Big banks could face mortgage fraud charges

The SEC seems to be on the verge of prosecuting the biggest companies responsible for the mortgage securities fiasco that damaged the US economy and started the recession. This move is the strongest legal measure so far against the Wall Street banks connected with the mortgage meltdown.

By Constantine von Hoffman
February 29, 2012 3:27 PM
CBS News

The SEC appears to be on the verge of doing what the Justice Department has yet to attempt -- prosecuting the biggest players responsible for the mortgage securities fiasco that trashed the U.S. economy.

The securities watchdog has sent so-called Wells notices to Goldman Sachs (GS), JPMorgan Chase (JPM), and Wells Fargo (WFC), indicating that the agency may recommend enforcement proceedings against the banking firms. The investigation seems to focus on whether the companies misrepresented the quality of securities based on subprime mortgages that they bundled and sold to investors in the years leading up to the 2008 financial crisis.

A move by the SEC to file suit would represent the federal government's strongest legal measure to date against Wall Street banks in connection with the mortgage meltdown. Despite ongoing investigations, the Justice Department so far has refrained from filing criminal charges against the firms for their role in the housing crash.
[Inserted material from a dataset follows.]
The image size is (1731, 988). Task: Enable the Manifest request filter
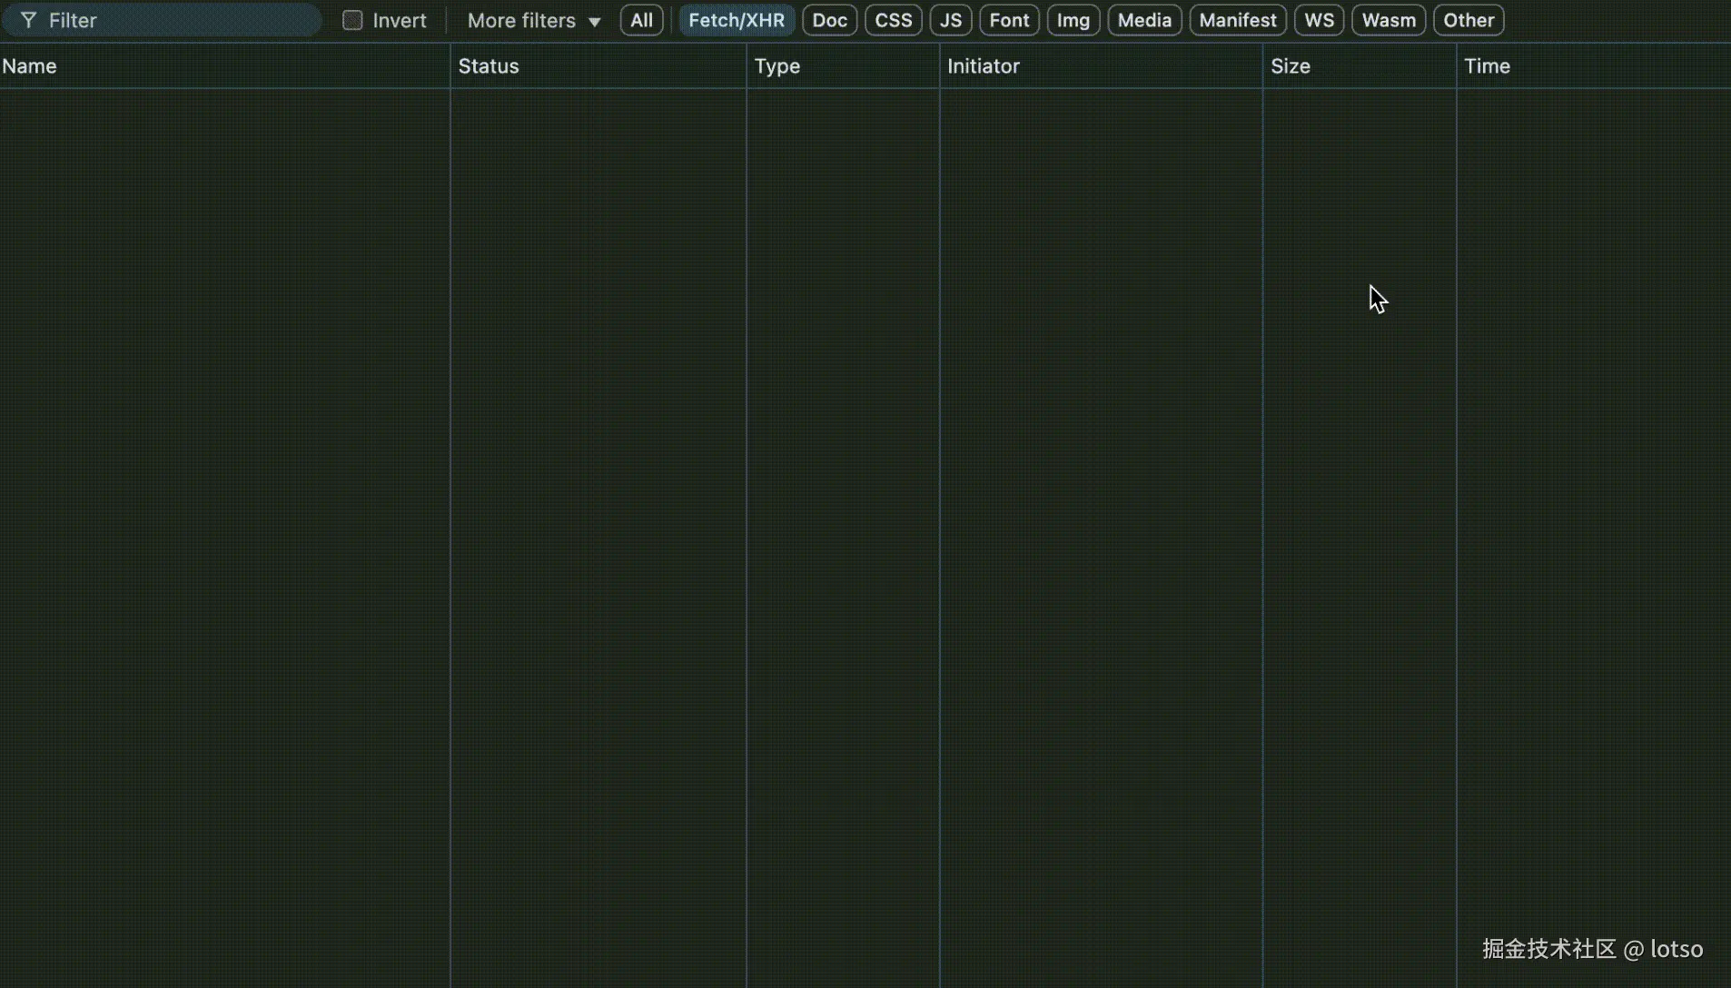[1238, 20]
It also ended related investigations into the country's biggest subprime lenders, including Countrywide Financial, IndyMac, and New Century Financial, after deciding not to prosecute the firms.

Lanny Breuer, head of the criminal division at the Justice Department, in December defended his agency's record of pursuing financial fraud in an interview with CBS TV program "60 Minutes."

"If a company is intentionally misrepresenting on its financial statements what it understands to be the financial condition of its company and makes very real representations that are false, we want to know about it. And we're gonna prosecute it," he said.

One explanation for the lack of federal prosecutions is that regulators have concluded that big banks' mortgage practices during the housing boom may have been reckless or unethical, but stopped short of being illegal. It isn't against the law to sell securities that go bad so long as firms don't do so knowingly. Criminal suits also face a higher burden of proof than civil cases. So prosecutors may not have brought charges out of concern that they couldn't make them stick.

While this is plausible in complex cases, it doesn't explain why charges have yet to be brought against a major bank concerning forged mortgage documents, which lenders admitted to following government and state probes into "robo-signing." Even a cursory examination of subprime mortgages issued between 2005 and 2007 turns up evidence of rampant and systematic fraud, from misrepresenting borrower information to faked signatures.

Proceeding with civil, rather than criminal, actions against major banks also could let individuals off the hook for their misdeeds. As New York Times reporters Louise Story and Gretchen Morgenson write, "The lack of criminal inquiries by the government means that restitution is often paid by innocent parties -- shareholders -- who have already been hurt by the questionable conduct."